I'm currently developing an operator (sink) that uses flink's keyed state. State backend is heap based. State ttl is set to 24 hours. Operator usecase is like that: first we catch request and store something in valueState, then we catch response and do some logic with the request and response.
What I'm afraid of is that state might grow up much faster in prod environment, than I expect. So I thought about adding some featureFlag property, to be able to disable operator quickly if anything goes wrong.
As i understand flink seems to dislike cases where you add and remove stateful operators from job graph from checkpoint to checkpoint, so i modified my operator, if propery is true - operator works as expected, if it's false - it will immediately return and skip its functionality.
That's should work, but I have no idea how to clean state that would already be created, if I decided to disable featureFlag.

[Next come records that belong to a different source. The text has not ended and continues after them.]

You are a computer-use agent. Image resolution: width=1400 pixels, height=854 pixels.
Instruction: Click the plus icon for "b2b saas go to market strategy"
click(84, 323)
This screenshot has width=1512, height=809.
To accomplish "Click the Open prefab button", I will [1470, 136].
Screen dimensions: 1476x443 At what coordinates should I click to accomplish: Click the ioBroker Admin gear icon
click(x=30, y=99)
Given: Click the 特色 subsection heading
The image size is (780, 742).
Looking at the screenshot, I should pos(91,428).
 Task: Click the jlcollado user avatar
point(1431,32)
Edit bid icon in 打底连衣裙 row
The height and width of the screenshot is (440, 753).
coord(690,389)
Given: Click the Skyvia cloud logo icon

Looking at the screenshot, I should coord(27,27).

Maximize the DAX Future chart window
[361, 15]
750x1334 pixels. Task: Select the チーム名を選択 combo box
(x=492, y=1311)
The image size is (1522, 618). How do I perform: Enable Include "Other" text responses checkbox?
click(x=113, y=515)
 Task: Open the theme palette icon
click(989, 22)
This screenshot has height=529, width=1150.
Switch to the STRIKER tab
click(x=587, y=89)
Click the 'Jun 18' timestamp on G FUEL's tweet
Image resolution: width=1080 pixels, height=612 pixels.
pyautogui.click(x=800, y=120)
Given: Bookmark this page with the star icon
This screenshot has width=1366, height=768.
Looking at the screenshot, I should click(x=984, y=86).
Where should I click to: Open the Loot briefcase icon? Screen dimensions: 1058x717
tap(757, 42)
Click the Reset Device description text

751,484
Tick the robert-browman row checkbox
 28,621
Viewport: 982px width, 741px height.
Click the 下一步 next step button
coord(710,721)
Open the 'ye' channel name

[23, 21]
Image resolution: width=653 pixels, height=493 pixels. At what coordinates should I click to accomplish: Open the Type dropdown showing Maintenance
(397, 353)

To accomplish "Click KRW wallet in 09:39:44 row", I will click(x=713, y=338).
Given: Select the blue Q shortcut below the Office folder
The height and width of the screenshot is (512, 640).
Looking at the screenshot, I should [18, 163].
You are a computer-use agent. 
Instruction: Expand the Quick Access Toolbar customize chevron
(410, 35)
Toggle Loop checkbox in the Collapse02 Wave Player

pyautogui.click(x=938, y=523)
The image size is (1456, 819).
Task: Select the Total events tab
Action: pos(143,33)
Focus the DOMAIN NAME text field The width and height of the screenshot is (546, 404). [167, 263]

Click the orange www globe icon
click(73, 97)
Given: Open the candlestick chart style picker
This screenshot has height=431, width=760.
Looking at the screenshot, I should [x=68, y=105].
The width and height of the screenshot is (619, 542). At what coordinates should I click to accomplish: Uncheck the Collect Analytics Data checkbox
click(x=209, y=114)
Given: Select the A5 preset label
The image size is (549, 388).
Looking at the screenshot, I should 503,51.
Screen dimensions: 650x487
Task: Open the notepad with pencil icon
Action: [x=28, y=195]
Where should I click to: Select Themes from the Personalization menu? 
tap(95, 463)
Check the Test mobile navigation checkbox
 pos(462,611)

Because of the keyed nature of state, I can't just call state.clear() because there is no key context, and i don't want to wait 24hours with oversized state. I thought about changing ttlConfig to 1 minute instead 24 hours (for example) if featureFlag is false, but i checked the source code and realize that if state by descriptor already existed in stateBackend it would be returned, and new ttl config would never be used.
So
Are there any ways to force clean state by stateDescriptor? Or i can only wait till ttl would clean state?
P.S. question seems to be related to How does one cleanup Flink stream state for inactive keys?
but i can't use same approach because of
One option you haven't mentioned is as follows: Instead of holding the keyed state in something like a KeyedProcessFunction
, use a KeyedBroadcastProcessFunction
. Then when you want to clear some state, broadcast an event into that operator. In response to that incoming broadcast event, the processBroadcastElement
method can call applyToKeyedState
on the KeyedBroadcastProcessFunction.Context
object that was passed in. This applyToKeyedState
method can use a KeyedStateFunction
to iterate over the keyed state, for all keys, and clear the state for any keys it wants to clean up.
For details, see
If you can tolerate some downtime, another solution would be to stop the job with a savepoint, use the state processor API to clear out the state for some of the keys, and then restart from the modified savepoint.